Not only is it part of the musician lore, but it’s so widely accepted that musicians like to party that no one gives a second glance to us having a cocktail (or 3) at work - in fact, someone often hands you one as you walk out on stage.
It’s such a part of our industry that it’s the most obvious thing to turn to when the stress of the job starts to get in the way of the creative urge that inspired you to become a musician in the first place.
And a lot of fantastic art has been created through the booze and weed haze.
But relying on substances too much can lead you down a mental health path that’s hard to come back from.
The Facts:
Using drugs and alcohol to numb the emotional barrier and find creative flow might work in the short term, but what’s harder to see in the moment is what happens next.
When your buzz wears off, you still have self-doubt, a nervous system stuck in fight or flight, and crippling fear, but you’ve invited alcohol’s bff, depression, to the party as well.
Alcohol use can trigger or worsen depression by disrupting brain chemistry (like serotonin and dopamine), while depression can lead people to drink as a misguided way to cope, creating a harmful cycle of worsening symptoms, poor sleep, and impaired emotional regulation.
Alcohol is a depressant, and while it may offer temporary relief, it ultimately interferes with mood stability, making both alcohol use disorder (AUD) and depressive disorders more severe and harder to treat.
This depressive creative cycle is why musicians suffer from alcohol use disorders, depression, and suicidal ideation in such higher numbers than the average population.

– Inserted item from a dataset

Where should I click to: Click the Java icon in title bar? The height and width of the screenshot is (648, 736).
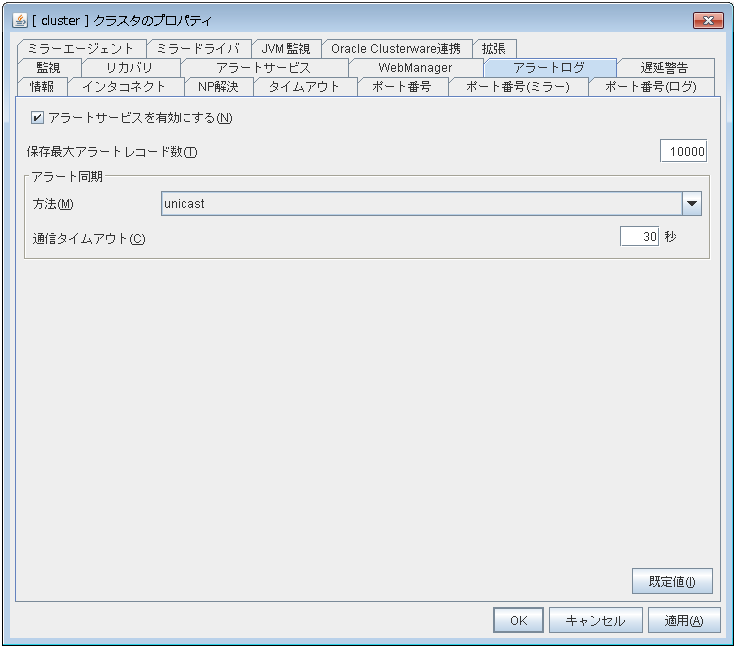[x=19, y=20]
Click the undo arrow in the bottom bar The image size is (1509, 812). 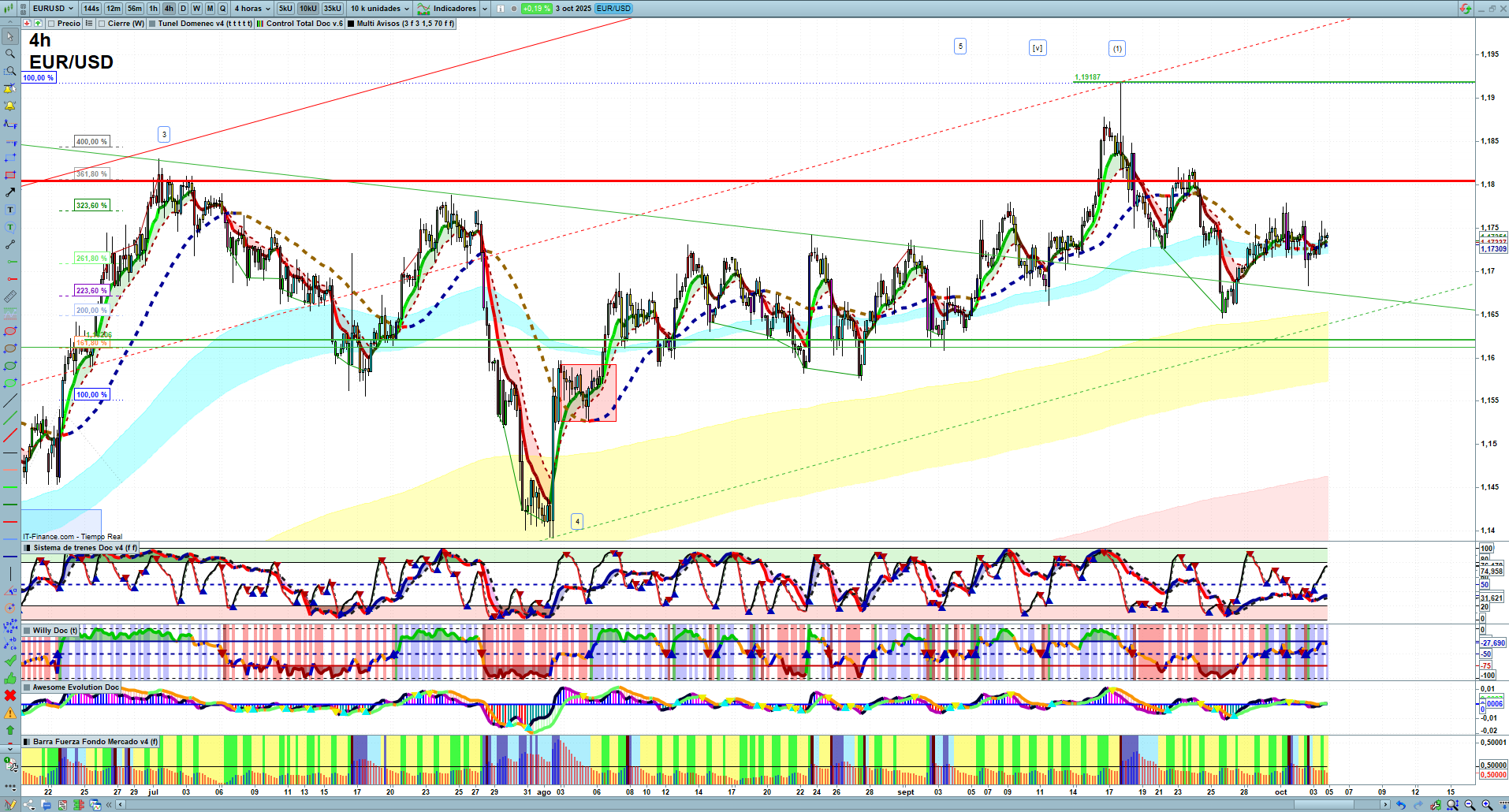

According to the Musicares 2025 Wellness In Music Survey, musicians in the U.S. show mental health indicators that are significantly higher than national averages, and the measured rate of suicidal thoughts among musicians (~11.4%) is more than double the national adult rate (~5%).
Using substances to connect with your creativity can be dangerous.
Thankfully, there is another way to get past the noise other than numbing it: facing it.
The Hope:
Your creative flow is always waiting for you.
It’s in the calm, quiet depths of your ocean, just below the surface noise.
When you take the time to face the self-doubt, perfectionism, anxiety, stress, or depression, and do the work to rebuild your relationship with them, you start to have consistent access to the deepest, most pure source of your creative inspiration.
And that’s when you will start creating what you want, when you want, in a way that leaves you energized and in love with the process, not hungover and depressed.
This path is longer and harder. It’s a hell of a lot easier to do a few shots than deal with your shit. But you don’t have to face any of this before you’re ready.
Just remember that the parts of you you’re numbing don’t go quiet — they wait, and they keep you from sinking into the depths you’re looking for.
But learning to heal the parts of yourself you’ve been numbing ultimately leads to a deeper connection with your creativity.
To a flow that you’re now fully present for and is connected to your deepest, truest self.



Ditching booze is a creativity booster - contrary to what we’ve been conditioned to believe.